Scheduled Maintenance

We have scheduled quarterly outages for M3. The purpose of this is to ensure that we have communicated outages to our HPC users in advance, and at the same time, to ensure that the system is up-to-date as well as apply fixes to bugs and security vulnerabilities.

Dates are:

  • 11/12/19 (UPCOMING)

  • 18/09/19 (COMPLETED)

  • 26/06/19 (COMPLETED)

  • 20/03/19 (COMPLETED)

  • 12/12/18 (COMPLETED)

  • 05/09/18 (COMPLETED)

  • 06/06/18 (COMPLETED)

  • 14/03/18 (COMPLETED)

  • 07/03/18 (POSTPONED)

  • 09/01/18 (COMPLETED)

  • 06/12/17 (COMPLETED)

  • 20/09/17 (COMPLETED)

  • 05/07/17 (COMPLETED)

  • 22/03/17 (COMPLETED)


18 SEP 2019 Maintenance - COMPLETED

The M3 scheduled maintenance is now completed.

For your interest, the following works have been conducted during this maintenance:

  • Upgrading the data link for CEPH fabric;

  • Patching and upgrading the NFS servers;

  • Upgrading hypervisor components; and

  • Patching and upgrading networking switches.

We didn’t manage to upgrade all the switches and work will be continued in the background in the coming weeks.

If you have any queries or concerns regarding this outage, contact help@massive.org.au.


18 SEP 2019 Maintenance

Our regular maintenance has been scheduled for 18 Sep 2019, starting 7:00 a.m. - 9:00 p.m.

A full system outage is required as this will impact the job scheduler.

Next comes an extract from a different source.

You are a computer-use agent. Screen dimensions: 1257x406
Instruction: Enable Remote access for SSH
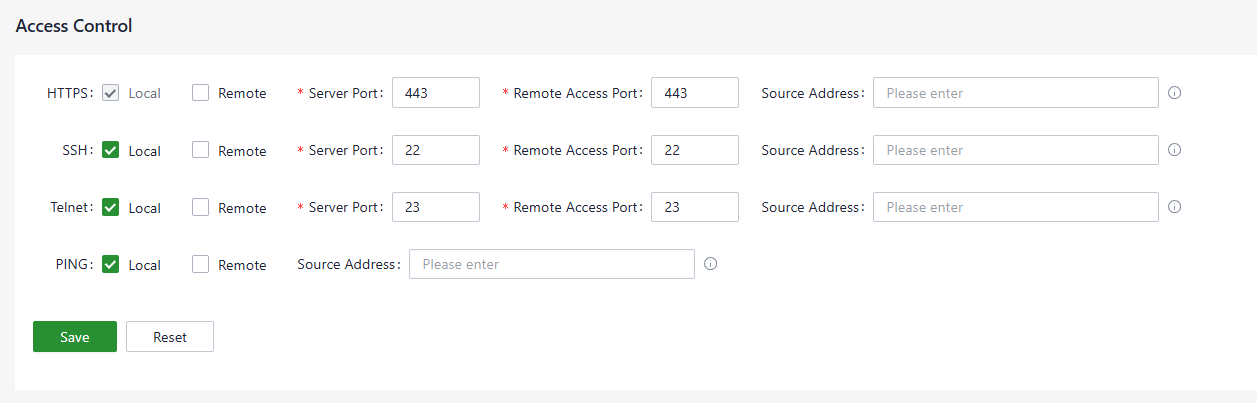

M3 will be offline during the outage window and users will not be able to access the login nodes via ssh or Strudel Desktop (remote desktop).

A reservation has been created for this outage. Jobs that would run into this outage will not start so please take a look at your script if your job doesn’t start as expected in the queue.

For your interest, the following works will be conducted:

  • Upgrading the data link on CEPH fabric;

  • Patching and upgrading the NFS servers;

  • Upgrading hypervisor components on management nodes; and

  • Patching and upgrading spine and leaf switches.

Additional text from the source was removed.